Love is All You Need (2012) - Having seen the posters with Pierce Brosnan against an Italian backdrop, I thought this was a typical Hollywood rom-com. So, I was quite surprised that this was a Danish film, for one thing, and was directed by Susanne Bier (whose last film In a Better World 2010 was an Academy Award winner). Then when the film opened with Trine Dyrholm (star of my favourite non-English-language film, Festen 1998), being told that she has cancer, my presumptions about this film were dashed. All in all, it's still a simple love story, but with some of real life's surprises and unkindnesses thrown in to keep it grounded. Definitely a notch better than what I had bargained for, but to be avoided if you are averse to any sweet, romantic films.
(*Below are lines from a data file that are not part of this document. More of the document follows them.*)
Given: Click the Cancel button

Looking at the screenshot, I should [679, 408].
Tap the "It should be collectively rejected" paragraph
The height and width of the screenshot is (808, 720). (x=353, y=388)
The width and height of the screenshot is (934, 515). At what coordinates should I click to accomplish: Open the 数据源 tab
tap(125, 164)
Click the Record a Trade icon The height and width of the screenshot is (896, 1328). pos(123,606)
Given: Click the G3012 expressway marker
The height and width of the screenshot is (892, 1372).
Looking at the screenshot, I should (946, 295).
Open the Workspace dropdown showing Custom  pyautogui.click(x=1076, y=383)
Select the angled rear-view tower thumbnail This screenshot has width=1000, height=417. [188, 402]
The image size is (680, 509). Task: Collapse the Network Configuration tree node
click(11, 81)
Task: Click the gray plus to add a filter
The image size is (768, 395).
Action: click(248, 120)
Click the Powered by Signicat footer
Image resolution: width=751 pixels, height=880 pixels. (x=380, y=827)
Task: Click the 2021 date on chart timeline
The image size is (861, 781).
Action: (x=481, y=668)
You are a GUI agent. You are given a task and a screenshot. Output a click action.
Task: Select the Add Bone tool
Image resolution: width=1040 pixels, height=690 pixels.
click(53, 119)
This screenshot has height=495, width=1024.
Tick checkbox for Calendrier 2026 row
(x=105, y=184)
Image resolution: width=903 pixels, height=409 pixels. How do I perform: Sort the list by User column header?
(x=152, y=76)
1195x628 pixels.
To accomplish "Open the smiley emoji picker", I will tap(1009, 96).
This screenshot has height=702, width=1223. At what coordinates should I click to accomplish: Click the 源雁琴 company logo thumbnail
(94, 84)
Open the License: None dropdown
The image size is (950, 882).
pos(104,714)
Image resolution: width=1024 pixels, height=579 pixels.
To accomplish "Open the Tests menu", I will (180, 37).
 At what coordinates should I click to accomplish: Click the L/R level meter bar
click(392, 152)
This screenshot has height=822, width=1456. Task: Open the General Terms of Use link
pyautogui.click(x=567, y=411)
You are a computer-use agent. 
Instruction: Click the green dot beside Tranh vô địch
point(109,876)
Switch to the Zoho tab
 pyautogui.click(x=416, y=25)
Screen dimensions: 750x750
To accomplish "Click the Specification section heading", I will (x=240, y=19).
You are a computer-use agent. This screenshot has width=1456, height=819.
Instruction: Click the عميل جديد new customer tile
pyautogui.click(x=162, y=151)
The Place Beyond the Pines (2012) - Directed and co-written by Derek Cianfrance, of Blue Valentine (2010) fame, and starring Academy Award nominees Ryan Gosling and Bradley Cooper, this film had set high expectations. Unfortunately, it did not live up to them. The narrative is divided into three acts, and though each stands quite well on its own, each feels almost completely disjointed from the other parts, which is a major flaw here. Even the last act, which is notable for its relative 'star'-less-ness and raw intensity, would have benefited from some more integration. Also, for a film that's pretending to be slightly off the beaten track, it really is the most unsubtle parable about how crime doesn't pay. Still, despite the scripting issues, Cianfrance has managed to extract great performances from his actors, whether it is Bradley Cooper, Eva Mendes, Ben Mendelsohn, or the teenagers Dane DeHaan and Emory Cohen. Ryan Gosling, as always in my reviews, gets a separate nod. He is exquisite in his portrayal of a man suffering from senseless loyalty, intensity, bull-headedness and sheer bad luck. If this film is worth watching, it is for him and him alone. Otherwise, it's a pass.